> _Activity_
Your answer should repeat the listing in full, with no line missing or altered.
• • • • •
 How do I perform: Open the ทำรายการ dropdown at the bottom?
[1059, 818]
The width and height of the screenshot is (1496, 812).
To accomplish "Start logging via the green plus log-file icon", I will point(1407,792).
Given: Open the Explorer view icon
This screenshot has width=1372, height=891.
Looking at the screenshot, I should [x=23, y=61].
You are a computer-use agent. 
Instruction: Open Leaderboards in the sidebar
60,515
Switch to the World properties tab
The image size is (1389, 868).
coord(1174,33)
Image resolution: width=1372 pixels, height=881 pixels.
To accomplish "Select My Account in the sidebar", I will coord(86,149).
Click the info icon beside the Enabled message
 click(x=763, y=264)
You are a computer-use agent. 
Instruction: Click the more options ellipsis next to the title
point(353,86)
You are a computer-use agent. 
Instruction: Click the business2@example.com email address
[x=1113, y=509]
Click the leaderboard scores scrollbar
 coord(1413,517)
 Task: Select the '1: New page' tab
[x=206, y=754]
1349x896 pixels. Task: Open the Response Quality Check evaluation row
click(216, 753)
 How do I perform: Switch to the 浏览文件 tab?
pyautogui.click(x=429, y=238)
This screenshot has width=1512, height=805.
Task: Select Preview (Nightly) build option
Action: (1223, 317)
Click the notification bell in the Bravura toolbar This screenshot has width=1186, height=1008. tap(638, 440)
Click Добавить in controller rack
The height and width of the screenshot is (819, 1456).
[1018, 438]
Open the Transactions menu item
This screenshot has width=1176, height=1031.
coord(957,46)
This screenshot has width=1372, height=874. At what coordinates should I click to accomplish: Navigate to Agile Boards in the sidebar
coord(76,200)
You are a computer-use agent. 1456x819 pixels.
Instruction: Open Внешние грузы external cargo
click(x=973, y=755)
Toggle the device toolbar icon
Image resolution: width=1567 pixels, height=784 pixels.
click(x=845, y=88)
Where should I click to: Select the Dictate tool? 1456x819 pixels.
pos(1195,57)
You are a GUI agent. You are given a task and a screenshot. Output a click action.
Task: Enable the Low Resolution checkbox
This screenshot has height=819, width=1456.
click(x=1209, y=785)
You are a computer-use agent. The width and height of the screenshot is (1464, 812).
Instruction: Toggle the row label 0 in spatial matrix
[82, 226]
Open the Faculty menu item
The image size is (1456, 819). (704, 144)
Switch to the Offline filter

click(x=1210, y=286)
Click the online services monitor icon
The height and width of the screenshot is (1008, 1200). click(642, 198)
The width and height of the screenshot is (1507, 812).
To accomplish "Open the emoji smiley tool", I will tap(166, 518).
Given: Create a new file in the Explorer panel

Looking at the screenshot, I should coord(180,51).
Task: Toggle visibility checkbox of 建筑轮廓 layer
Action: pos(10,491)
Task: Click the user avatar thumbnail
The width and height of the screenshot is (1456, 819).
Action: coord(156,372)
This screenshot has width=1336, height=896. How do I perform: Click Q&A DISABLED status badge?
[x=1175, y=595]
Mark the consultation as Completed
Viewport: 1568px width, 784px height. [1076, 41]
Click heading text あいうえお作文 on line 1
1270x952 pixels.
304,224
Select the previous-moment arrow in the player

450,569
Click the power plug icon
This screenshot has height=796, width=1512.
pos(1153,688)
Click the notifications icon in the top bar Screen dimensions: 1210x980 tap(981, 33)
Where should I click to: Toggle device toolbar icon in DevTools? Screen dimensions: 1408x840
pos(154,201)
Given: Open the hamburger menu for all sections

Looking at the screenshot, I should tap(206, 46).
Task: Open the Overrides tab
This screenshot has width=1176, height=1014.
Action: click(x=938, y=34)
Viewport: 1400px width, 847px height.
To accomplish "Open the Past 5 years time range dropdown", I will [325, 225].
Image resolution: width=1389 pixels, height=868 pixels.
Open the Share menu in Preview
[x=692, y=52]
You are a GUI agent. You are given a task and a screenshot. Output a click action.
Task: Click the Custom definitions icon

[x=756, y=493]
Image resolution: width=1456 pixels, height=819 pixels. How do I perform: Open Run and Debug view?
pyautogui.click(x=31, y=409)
• • • • •
> _Response area_
 How do I perform: Open the ทำรายการ dropdown at the bottom?
[1059, 818]
The width and height of the screenshot is (1496, 812).
To accomplish "Start logging via the green plus log-file icon", I will point(1407,792).
Given: Open the Explorer view icon
This screenshot has width=1372, height=891.
Looking at the screenshot, I should [x=23, y=61].
You are a computer-use agent. 
Instruction: Open Leaderboards in the sidebar
60,515
Switch to the World properties tab
The image size is (1389, 868).
coord(1174,33)
Image resolution: width=1372 pixels, height=881 pixels.
To accomplish "Select My Account in the sidebar", I will coord(86,149).
Click the info icon beside the Enabled message
 click(x=763, y=264)
You are a computer-use agent. 
Instruction: Click the more options ellipsis next to the title
point(353,86)
You are a computer-use agent. 
Instruction: Click the business2@example.com email address
[x=1113, y=509]
Click the leaderboard scores scrollbar
 coord(1413,517)
 Task: Select the '1: New page' tab
[x=206, y=754]
1349x896 pixels. Task: Open the Response Quality Check evaluation row
click(216, 753)
 How do I perform: Switch to the 浏览文件 tab?
pyautogui.click(x=429, y=238)
This screenshot has width=1512, height=805.
Task: Select Preview (Nightly) build option
Action: (1223, 317)
Click the notification bell in the Bravura toolbar This screenshot has width=1186, height=1008. tap(638, 440)
Click Добавить in controller rack
The height and width of the screenshot is (819, 1456).
[1018, 438]
Open the Transactions menu item
This screenshot has width=1176, height=1031.
coord(957,46)
This screenshot has width=1372, height=874. At what coordinates should I click to accomplish: Navigate to Agile Boards in the sidebar
coord(76,200)
You are a computer-use agent. 1456x819 pixels.
Instruction: Open Внешние грузы external cargo
click(x=973, y=755)
Toggle the device toolbar icon
Image resolution: width=1567 pixels, height=784 pixels.
click(x=845, y=88)
Where should I click to: Select the Dictate tool? 1456x819 pixels.
pos(1195,57)
You are a GUI agent. You are given a task and a screenshot. Output a click action.
Task: Enable the Low Resolution checkbox
This screenshot has height=819, width=1456.
click(x=1209, y=785)
You are a computer-use agent. The width and height of the screenshot is (1464, 812).
Instruction: Toggle the row label 0 in spatial matrix
[82, 226]
Open the Faculty menu item
The image size is (1456, 819). (704, 144)
Switch to the Offline filter

click(x=1210, y=286)
Click the online services monitor icon
The height and width of the screenshot is (1008, 1200). click(642, 198)
The width and height of the screenshot is (1507, 812).
To accomplish "Open the emoji smiley tool", I will tap(166, 518).
Given: Create a new file in the Explorer panel

Looking at the screenshot, I should coord(180,51).
Task: Toggle visibility checkbox of 建筑轮廓 layer
Action: pos(10,491)
Task: Click the user avatar thumbnail
The width and height of the screenshot is (1456, 819).
Action: coord(156,372)
This screenshot has width=1336, height=896. How do I perform: Click Q&A DISABLED status badge?
[x=1175, y=595]
Mark the consultation as Completed
Viewport: 1568px width, 784px height. [1076, 41]
Click heading text あいうえお作文 on line 1
1270x952 pixels.
304,224
Select the previous-moment arrow in the player

450,569
Click the power plug icon
This screenshot has height=796, width=1512.
pos(1153,688)
Click the notifications icon in the top bar Screen dimensions: 1210x980 tap(981, 33)
Where should I click to: Toggle device toolbar icon in DevTools? Screen dimensions: 1408x840
pos(154,201)
Given: Open the hamburger menu for all sections

Looking at the screenshot, I should tap(206, 46).
Task: Open the Overrides tab
This screenshot has width=1176, height=1014.
Action: click(x=938, y=34)
Viewport: 1400px width, 847px height.
To accomplish "Open the Past 5 years time range dropdown", I will [325, 225].
Image resolution: width=1389 pixels, height=868 pixels.
Open the Share menu in Preview
[x=692, y=52]
You are a GUI agent. You are given a task and a screenshot. Output a click action.
Task: Click the Custom definitions icon

[x=756, y=493]
Image resolution: width=1456 pixels, height=819 pixels. How do I perform: Open Run and Debug view?
pyautogui.click(x=31, y=409)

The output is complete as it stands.